Restricted membership funds

Check whether you qualify to join a restricted membership fund – for example, for people working in the education or defence industry. They often offer good policies at a lower premium than open membership funds, especially if you're after Gold cover with no excess.

Family policies

Family cover generally includes your partner and children under a certain age. The age varies from fund to fund – it could be 16, 21 or even up to 23. Some policies may include full-time students under 25 or other dependents; check if an extra charge applies.

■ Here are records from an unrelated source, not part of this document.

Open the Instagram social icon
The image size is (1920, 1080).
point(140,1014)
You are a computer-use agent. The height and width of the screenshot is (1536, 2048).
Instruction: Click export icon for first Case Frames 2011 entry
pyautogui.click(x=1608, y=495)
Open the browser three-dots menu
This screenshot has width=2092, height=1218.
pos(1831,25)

Switching and waiting periods

If you switch to hospital cover considered equivalent or lower than your existing policy (check with the health fund), the waiting period you served on your previous policy will be carried across. For more information, see our article on how to switch and save on health insurance.

Ambulance cover

Ambulance cover varies between each state and health fund. Check our health insurance buying guide for the status of ambulance cover in your state.

Private health insurance rebate

A single person earning up to $90k a year (or a couple or family earning $180k) gets a 25.1% (1 April 2019 to 31 March 2020) rebate on their private health insurance premium (hospital and extras). For those earning above $90k, the rebate steps down incrementally until it reaches 0% for people earning over $140k (families or couples earning over $280k). The rebate is paid by way of reduced premiums.

The income thresholds for the private health insurance rebate and the Medicare levy surcharge are:

Private health insurance rebate for singles
% rebate by
income bracket
≤$90,000 $90,001–105,000 $105,001–140,000 ≥$140,001
< age 65 25.059% 16.706% 8.352% 0%
Age 65–69 29.236% 20.883% 12.529% 0%
Age 70+ 33.413% 25.059% 16.706% 0%

Private health insurance rebate for families/couples
% rebate by
income bracket
≤$180,000 $180,001–210,000 $210,001–280,000 ≥$280,001
< age 65 25.059% 16.706% 8.352% 0%
Age 65–69 29.236% 20.883% 12.529% 0%
Age 70+ 33.413% 25.059% 16.706% 0%

Please note: Tiers are correct from 1 April 2019–31 March 2020.

Discounts for young people

For every year you're under the age of 30, insurers may offer a discount of two percent on your premium. So a 29-year-old can get a discount of up to two percent, a 28-year-old four percent and so on, up to a maximum of 10% for 18- to 25-year-olds. If you stay on the same policy you can keep the full discount till you're 40.

But there's no guarantee your insurer will offer a discount, and you can't keep it if you switch – which may prevent you from getting a better deal or a policy that meets your changing needs.

Young people usually get very little value from private health insurance – take our quick quiz to see if you need health insurance.

Medicare Levy surcharge

depending on how much you earn, it can be cheaper to take out hospital insurance than paying the Medicare Levy Surcharge.

Medicare levy surcharges for singles
% surcharge by
income bracket
≤$90,000 $90,001–105,000 $105,001–140,000 ≥$140,001
All ages 0.00% 1.00% 1.25% 1.50%

Medicare levy surcharges for families/couples
% surcharge by
income bracket
≤$180,000 $180,001–210,000 $210,001–280,000 ≥$280,001
All ages 0.00% 1.00% 1.25% 1.50%

Please note: Tiers are correct from 1 April 2019–31 March 2020.